Parmi les questions qui préoccupent les membres du Réseau international de recherche en tourisme polaire figure la préservation des cultures autochtones. En Laponie – où Alain A. Grenier a passé 12 ans -, le tourisme a été développé essentiellement par les Blancs, qui se sont approprié la culture du peuple autochtone Saami.

Le Sud du Québec n’est pas si différent. «On trouve des totems dans plusieurs boutiques de souvenirs alors que les Autochtones installés ici n’en ont jamais construits, s’étonne Alain A. Grenier. Les totems appartiennent plutôt aux communautés du Pacifique!»

Au Nunavik, les Inuits ont clairement exprimé le désir de développer le tourisme eux-mêmes, à leur échelle. Le premier hôtel de Kangiqsujuaq a été inauguré au mois de juin. Les participants au colloque étaient parmi ses premiers clients. Tout est encore possible.

Le directeur du Réseau ne croit pas pour autant que les Nunavimmiuts (habitants du Nunavik) devraient être laissés à eux-mêmes dans cette aventure. Selon lui, les Inuits, et surtout les Blancs qui habitent le Nord, sont mal formés pour accueillir des visiteurs. Un exemple? «Leur conception du temps est entièrement différente de la nôtre. Le touriste du Sud dépense une fortune pour se rendre au Nunavik. Quand il arrive, il veut profiter au maximum de son séjour. Les gestionnaires locaux, eux, se pointent quand bon leur semble. Ils promettent des activités, mais ne livrent pas nécessairement la marchandise.»

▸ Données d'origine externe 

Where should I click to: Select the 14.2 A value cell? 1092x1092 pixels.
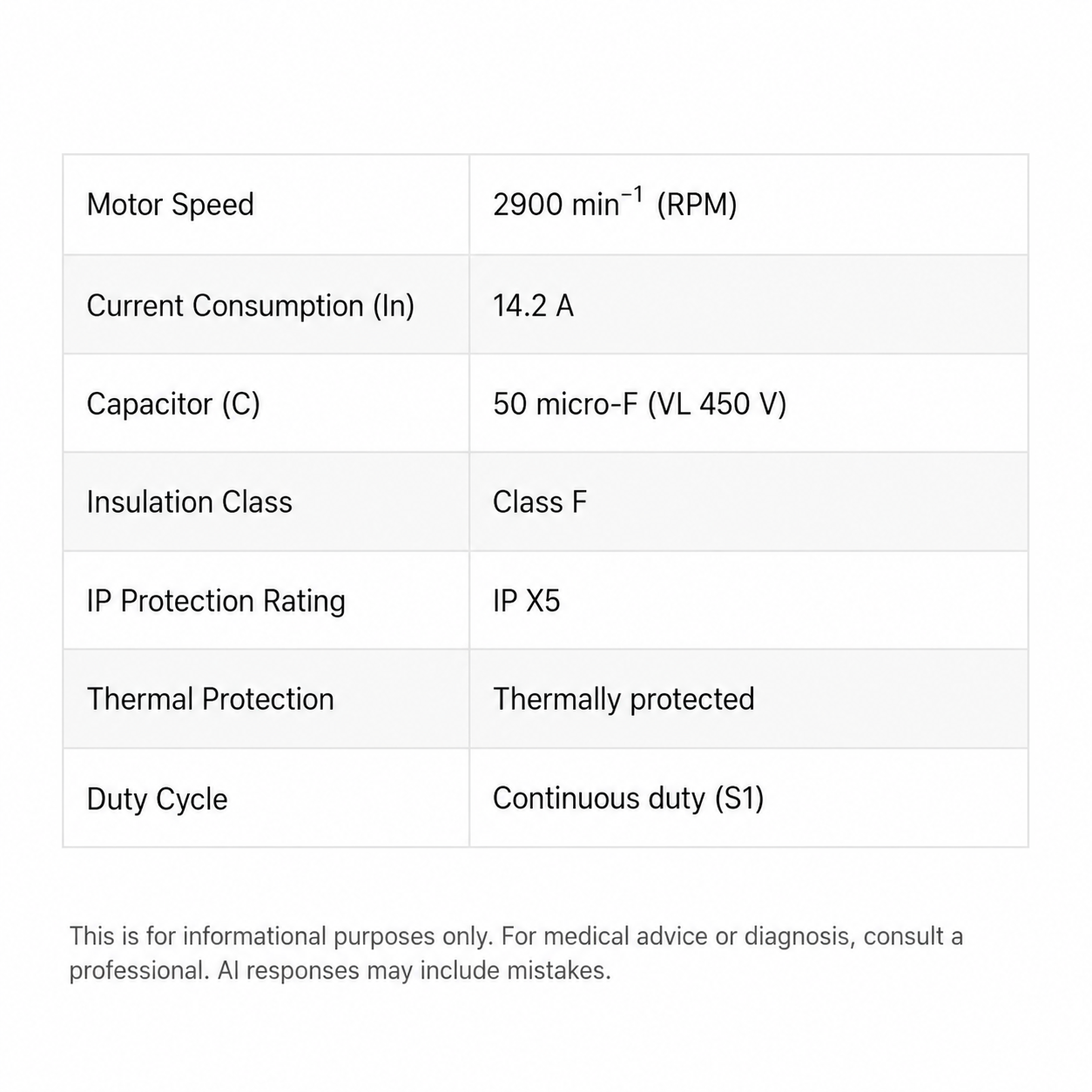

Quand Alain A. Grenier ou des touristes s’en plaignent, on leur répond qu’ils ne comprennent rien à la culture du Nord. «Ça me fait rire! J’ai quand même passé la moitié de ma vie dans le Nord. Oui, les touristes doivent faire un pas. Mais les gens du Nord doivent aussi faire des efforts pour comprendre la culture touristique. Sinon, ils risquent de manquer leur coup.»

Et l’environnement

L’impact du tourisme sur l’environnement est un autre sujet d’intérêt. Pour l’instant, la région du Nunavik est encore peu visitée. Les voyagistes assurent que l’impact de leurs activités sur les écosystèmes est négligeable. Peut-être, mais il faut prévoir à long terme, croit Alain A. Grenier. «Même si ses sentiers sont difficilement praticables, le parc des Pingaluit pourrait bientôt attirer des troupes d’aventuriers.»

Le professeur donne l’Antarctique en exemple. Il y a quelques dizaine d’années, on pensait que le territoire resterait toujours vierge. Aujourd’hui, il attire 40 000 visiteurs chaque année. Une pression énorme sur l’écosystème. «Je peux très bien envisager le jour où l’on va aménager une immense passerelle de bois pour faciliter la marche dans le parc des Pingaluit. Du jour au lendemain, il deviendra plus aisément accessible. Il faut penser dès maintenant aux conséquences du tourisme de masse.»

Même s’il y a passé la moitié de sa vie, Alain A. Grenier admet avoir une vision un peu romantique du Nord, comme tous les habitants du «Sud». «Quand j’arrive là-bas, je veux tout protéger. Mais bien sûr, les Inuits ont le droit de vivre et de se développer grâce au tourisme. Ce qu’on veut, c’est leur donner les meilleurs outils pour y parvenir et pour éviter les erreurs commises ailleurs.»